Everything from the line with "The image size is (2560, 1440)." to the end of the data below must be returned exactly as it is, and nothing besides.

● ● ● ●

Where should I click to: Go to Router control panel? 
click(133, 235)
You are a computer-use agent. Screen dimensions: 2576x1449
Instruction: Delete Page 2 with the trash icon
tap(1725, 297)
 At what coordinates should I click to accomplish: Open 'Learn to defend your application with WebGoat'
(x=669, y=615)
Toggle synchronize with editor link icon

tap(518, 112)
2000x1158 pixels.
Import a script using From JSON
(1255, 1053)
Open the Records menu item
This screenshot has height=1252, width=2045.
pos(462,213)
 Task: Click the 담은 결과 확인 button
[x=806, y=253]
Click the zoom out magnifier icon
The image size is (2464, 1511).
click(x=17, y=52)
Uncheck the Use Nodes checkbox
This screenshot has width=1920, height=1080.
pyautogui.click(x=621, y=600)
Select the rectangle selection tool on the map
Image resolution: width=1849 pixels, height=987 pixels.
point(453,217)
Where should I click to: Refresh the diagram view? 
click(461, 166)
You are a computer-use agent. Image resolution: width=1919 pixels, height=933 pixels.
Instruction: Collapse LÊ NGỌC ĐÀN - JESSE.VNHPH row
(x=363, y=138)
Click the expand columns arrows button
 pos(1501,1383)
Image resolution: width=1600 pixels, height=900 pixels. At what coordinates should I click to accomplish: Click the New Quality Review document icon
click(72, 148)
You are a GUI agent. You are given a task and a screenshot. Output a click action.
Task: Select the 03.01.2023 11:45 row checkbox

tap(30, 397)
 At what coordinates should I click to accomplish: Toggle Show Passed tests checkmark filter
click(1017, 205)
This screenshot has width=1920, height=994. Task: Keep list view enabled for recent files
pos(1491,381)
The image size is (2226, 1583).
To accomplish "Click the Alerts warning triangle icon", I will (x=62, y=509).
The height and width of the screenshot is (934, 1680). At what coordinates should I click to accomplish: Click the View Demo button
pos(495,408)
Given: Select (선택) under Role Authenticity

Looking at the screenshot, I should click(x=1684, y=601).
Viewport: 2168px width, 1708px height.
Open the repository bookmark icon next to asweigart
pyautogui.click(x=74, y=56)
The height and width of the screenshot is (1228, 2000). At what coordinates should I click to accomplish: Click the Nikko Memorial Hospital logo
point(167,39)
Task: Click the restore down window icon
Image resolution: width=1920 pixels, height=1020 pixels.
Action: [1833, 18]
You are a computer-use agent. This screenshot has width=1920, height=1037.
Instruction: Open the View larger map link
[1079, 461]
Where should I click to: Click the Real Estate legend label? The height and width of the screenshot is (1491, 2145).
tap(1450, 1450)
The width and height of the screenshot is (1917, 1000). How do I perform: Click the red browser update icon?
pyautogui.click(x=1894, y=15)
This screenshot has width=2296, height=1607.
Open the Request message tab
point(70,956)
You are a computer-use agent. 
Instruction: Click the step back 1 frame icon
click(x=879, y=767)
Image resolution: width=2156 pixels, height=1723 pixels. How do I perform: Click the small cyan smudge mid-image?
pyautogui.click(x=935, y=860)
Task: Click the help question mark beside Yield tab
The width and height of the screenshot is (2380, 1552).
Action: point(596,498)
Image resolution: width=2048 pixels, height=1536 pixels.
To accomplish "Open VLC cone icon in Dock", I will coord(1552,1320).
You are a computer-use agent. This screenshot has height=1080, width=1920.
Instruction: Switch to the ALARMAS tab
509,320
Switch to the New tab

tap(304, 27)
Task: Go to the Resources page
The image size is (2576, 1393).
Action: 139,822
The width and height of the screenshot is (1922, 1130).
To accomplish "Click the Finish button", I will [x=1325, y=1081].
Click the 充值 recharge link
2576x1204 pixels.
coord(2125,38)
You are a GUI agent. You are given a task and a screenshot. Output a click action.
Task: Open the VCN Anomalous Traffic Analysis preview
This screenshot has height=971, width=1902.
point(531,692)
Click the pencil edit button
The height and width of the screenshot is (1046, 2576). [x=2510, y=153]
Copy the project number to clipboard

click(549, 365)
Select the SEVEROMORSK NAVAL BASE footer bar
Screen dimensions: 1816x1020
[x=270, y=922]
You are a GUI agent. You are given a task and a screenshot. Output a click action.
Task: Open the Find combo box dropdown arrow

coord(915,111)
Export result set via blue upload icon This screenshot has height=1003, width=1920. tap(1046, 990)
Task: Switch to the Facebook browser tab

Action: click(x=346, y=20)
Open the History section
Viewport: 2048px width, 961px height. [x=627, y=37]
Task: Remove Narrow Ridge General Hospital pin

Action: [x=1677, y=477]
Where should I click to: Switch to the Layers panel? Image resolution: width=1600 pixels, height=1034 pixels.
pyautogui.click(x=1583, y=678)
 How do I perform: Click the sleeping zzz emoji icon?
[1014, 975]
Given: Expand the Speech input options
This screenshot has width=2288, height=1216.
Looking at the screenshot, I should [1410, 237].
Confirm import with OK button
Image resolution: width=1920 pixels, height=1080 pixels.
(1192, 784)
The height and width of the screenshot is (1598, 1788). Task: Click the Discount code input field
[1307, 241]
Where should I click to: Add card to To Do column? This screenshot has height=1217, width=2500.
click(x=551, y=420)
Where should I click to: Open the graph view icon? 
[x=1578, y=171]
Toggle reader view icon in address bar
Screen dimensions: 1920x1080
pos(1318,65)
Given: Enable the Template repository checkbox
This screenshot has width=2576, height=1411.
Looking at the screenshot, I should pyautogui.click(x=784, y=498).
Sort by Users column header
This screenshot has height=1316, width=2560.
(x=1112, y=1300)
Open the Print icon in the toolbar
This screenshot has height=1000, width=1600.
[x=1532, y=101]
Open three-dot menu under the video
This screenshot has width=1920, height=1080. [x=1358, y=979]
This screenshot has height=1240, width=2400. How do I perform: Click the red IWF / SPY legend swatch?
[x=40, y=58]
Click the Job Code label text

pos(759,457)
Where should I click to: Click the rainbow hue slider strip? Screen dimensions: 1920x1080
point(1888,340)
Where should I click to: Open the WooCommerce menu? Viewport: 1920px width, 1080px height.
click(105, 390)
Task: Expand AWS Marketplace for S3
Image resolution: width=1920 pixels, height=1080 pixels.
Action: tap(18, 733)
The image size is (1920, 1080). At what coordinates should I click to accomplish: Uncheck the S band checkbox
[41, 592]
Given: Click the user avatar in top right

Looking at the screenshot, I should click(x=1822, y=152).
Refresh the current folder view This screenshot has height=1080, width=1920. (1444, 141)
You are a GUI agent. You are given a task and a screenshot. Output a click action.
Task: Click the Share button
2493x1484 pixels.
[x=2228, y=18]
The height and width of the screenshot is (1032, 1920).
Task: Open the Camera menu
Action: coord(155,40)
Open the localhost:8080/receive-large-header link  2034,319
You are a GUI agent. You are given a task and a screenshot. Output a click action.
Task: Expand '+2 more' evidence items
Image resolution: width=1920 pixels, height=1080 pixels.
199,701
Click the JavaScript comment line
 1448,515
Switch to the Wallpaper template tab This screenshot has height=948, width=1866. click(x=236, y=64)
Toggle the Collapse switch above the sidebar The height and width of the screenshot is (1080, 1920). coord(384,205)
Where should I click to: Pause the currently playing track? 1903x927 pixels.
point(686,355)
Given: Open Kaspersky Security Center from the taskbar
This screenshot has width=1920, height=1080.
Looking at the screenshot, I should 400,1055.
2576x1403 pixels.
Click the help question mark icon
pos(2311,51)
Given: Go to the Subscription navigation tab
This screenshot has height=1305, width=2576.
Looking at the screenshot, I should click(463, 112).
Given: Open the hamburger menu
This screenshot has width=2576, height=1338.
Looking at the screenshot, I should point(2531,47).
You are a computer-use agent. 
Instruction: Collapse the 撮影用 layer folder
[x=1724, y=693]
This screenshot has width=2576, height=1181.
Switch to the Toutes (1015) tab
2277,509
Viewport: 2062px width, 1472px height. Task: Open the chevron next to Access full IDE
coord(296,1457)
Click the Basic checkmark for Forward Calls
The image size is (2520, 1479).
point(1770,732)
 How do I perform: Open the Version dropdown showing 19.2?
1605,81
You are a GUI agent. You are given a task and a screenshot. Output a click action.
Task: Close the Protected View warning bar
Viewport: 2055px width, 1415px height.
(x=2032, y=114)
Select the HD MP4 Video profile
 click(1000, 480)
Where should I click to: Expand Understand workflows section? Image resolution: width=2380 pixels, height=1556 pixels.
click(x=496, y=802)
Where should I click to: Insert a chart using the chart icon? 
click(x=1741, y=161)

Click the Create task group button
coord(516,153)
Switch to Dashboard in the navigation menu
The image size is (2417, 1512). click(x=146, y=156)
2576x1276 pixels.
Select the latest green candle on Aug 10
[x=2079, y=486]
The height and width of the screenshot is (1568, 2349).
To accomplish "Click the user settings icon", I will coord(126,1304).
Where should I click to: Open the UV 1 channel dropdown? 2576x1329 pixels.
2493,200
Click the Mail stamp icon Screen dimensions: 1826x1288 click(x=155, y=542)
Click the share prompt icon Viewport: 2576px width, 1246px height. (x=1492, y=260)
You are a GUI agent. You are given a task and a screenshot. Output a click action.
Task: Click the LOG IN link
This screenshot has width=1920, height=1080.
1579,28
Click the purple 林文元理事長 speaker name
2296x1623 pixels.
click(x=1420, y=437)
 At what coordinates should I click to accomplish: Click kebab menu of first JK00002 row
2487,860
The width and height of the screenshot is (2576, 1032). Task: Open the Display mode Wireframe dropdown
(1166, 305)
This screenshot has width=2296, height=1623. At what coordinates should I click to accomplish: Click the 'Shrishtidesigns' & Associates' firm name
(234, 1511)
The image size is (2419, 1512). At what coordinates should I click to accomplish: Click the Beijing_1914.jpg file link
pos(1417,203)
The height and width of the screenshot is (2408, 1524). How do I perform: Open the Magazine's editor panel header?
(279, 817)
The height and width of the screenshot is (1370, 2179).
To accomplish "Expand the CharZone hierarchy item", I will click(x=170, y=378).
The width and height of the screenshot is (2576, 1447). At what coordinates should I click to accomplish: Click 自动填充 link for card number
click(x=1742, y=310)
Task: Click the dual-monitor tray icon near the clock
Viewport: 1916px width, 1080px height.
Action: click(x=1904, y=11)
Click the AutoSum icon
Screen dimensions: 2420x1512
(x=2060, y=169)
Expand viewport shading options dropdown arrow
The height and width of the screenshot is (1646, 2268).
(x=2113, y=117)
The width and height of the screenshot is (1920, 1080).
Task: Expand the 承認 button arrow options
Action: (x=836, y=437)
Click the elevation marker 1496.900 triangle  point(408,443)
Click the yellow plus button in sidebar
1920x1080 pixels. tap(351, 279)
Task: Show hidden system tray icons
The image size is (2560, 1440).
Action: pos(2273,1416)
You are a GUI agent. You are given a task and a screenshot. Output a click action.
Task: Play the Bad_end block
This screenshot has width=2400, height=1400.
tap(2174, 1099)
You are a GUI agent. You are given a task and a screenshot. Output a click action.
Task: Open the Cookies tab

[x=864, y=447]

● ● ● ●

SOLUTION TO THE EXERCISE:
The image size is (2560, 1440).
Action: pos(2273,1416)
You are a GUI agent. You are given a task and a screenshot. Output a click action.
Task: Play the Bad_end block
This screenshot has width=2400, height=1400.
tap(2174, 1099)
You are a GUI agent. You are given a task and a screenshot. Output a click action.
Task: Open the Cookies tab

[x=864, y=447]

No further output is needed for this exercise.